- _Goal of the exercise_
Your answer should hold only the lines from the one containing "Screen dimensions: 1456x819" through the last line below, copied exactly; pictures stay out.

[Records excerpted from a collection]
______
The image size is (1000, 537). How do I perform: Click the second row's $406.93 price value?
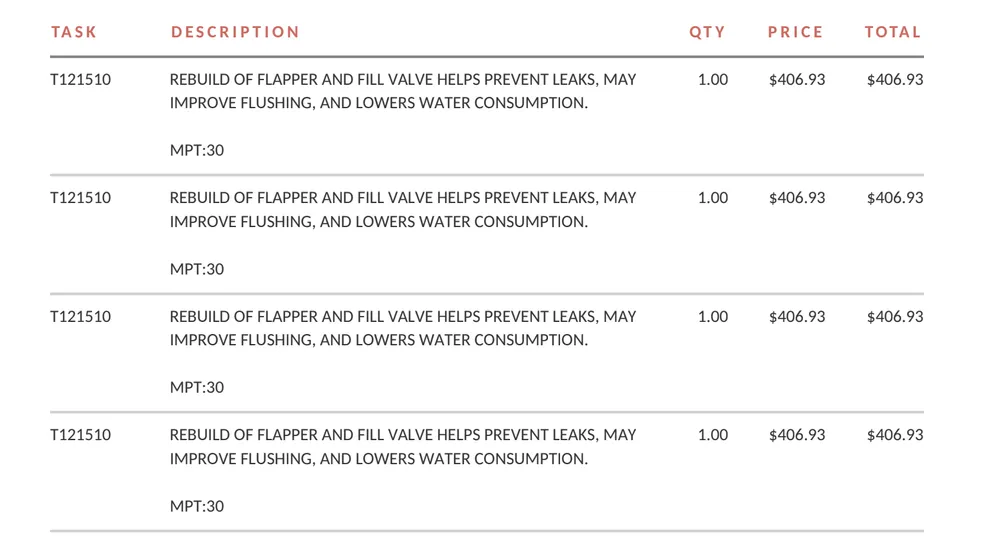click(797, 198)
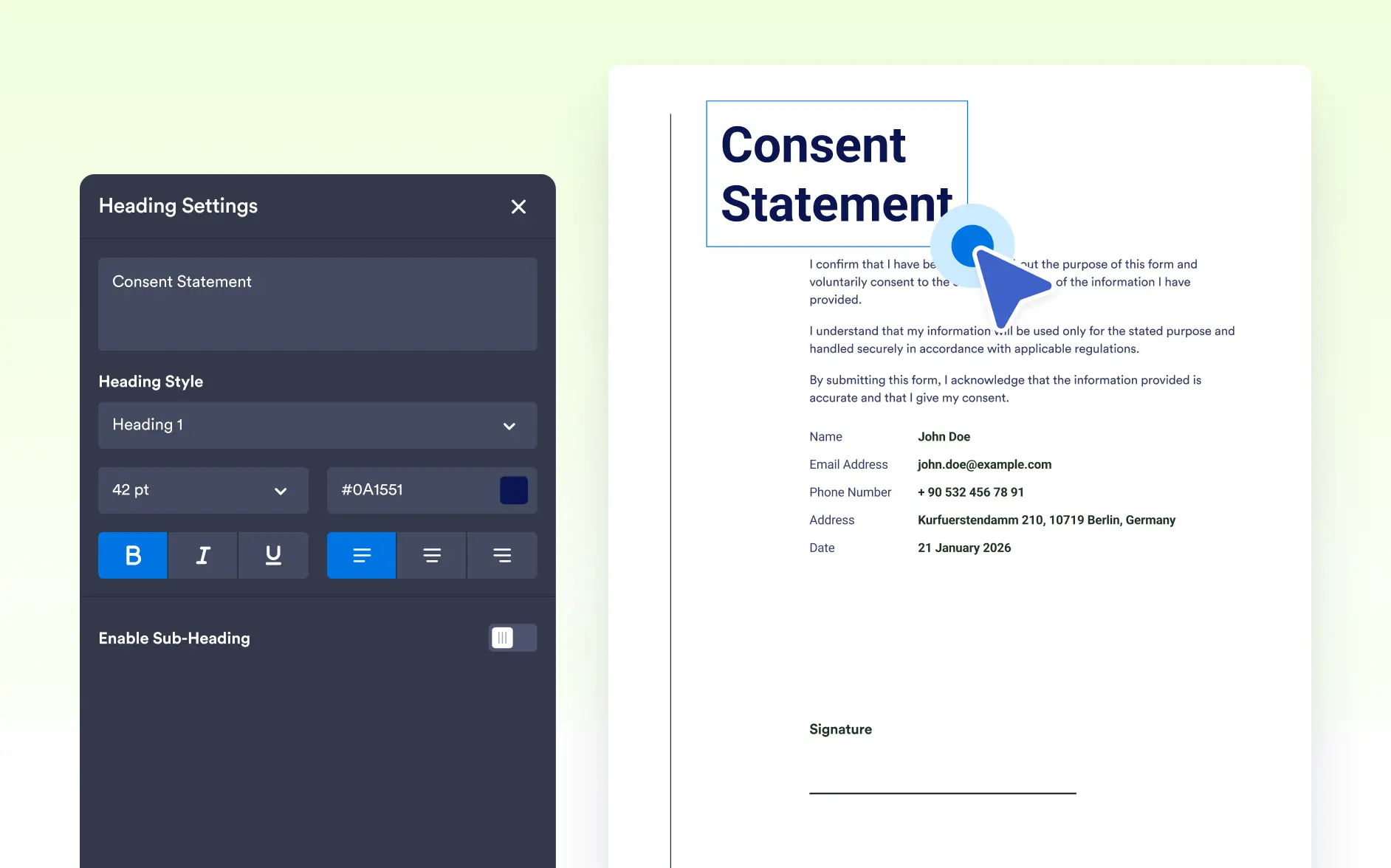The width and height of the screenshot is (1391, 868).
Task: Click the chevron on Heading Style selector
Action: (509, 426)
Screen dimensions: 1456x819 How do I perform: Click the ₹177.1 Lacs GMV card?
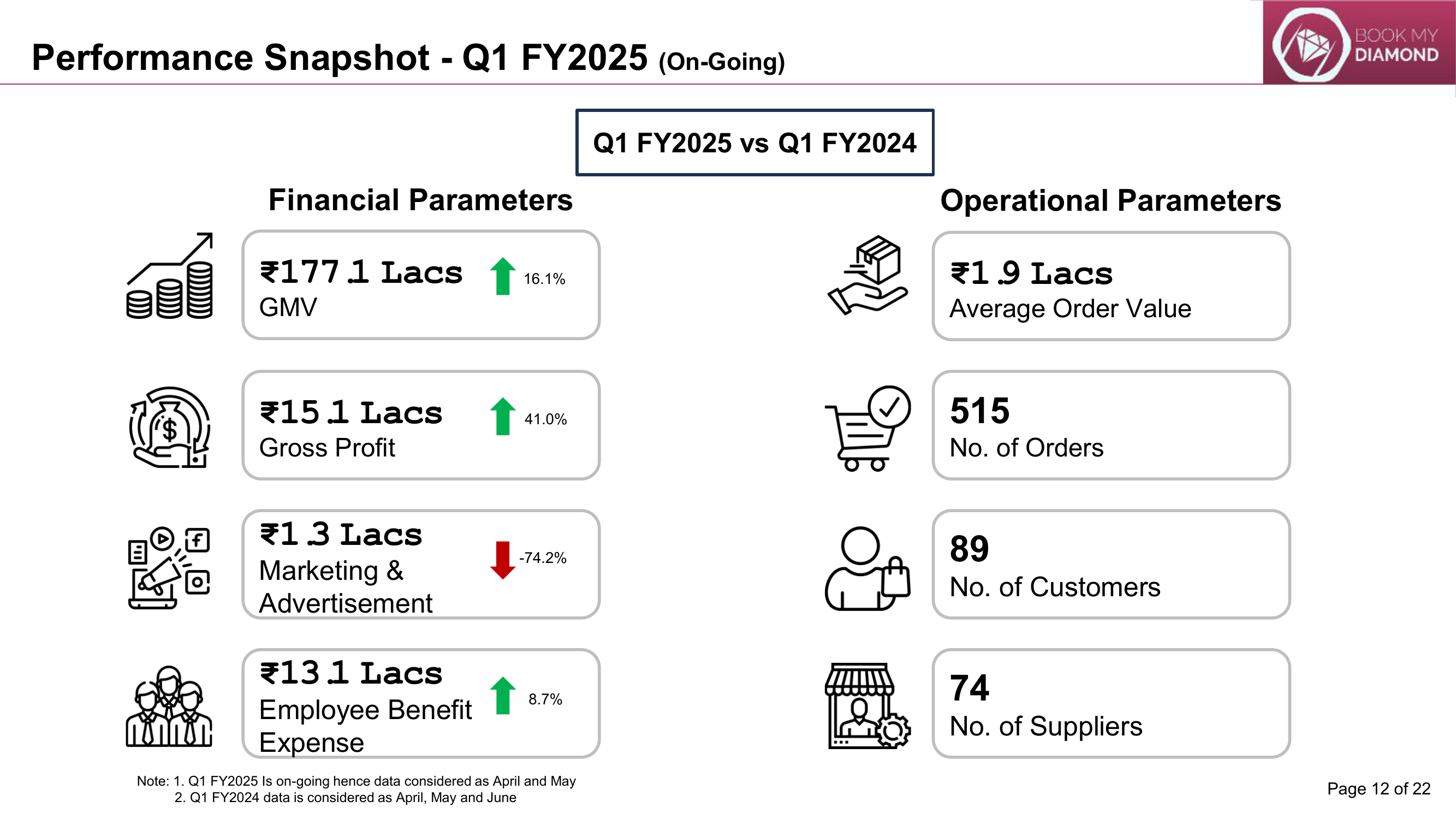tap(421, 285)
______
- _Exercise response_
Screen dimensions: 1456x819 How do I perform: Click the ₹177.1 Lacs GMV card?
tap(421, 285)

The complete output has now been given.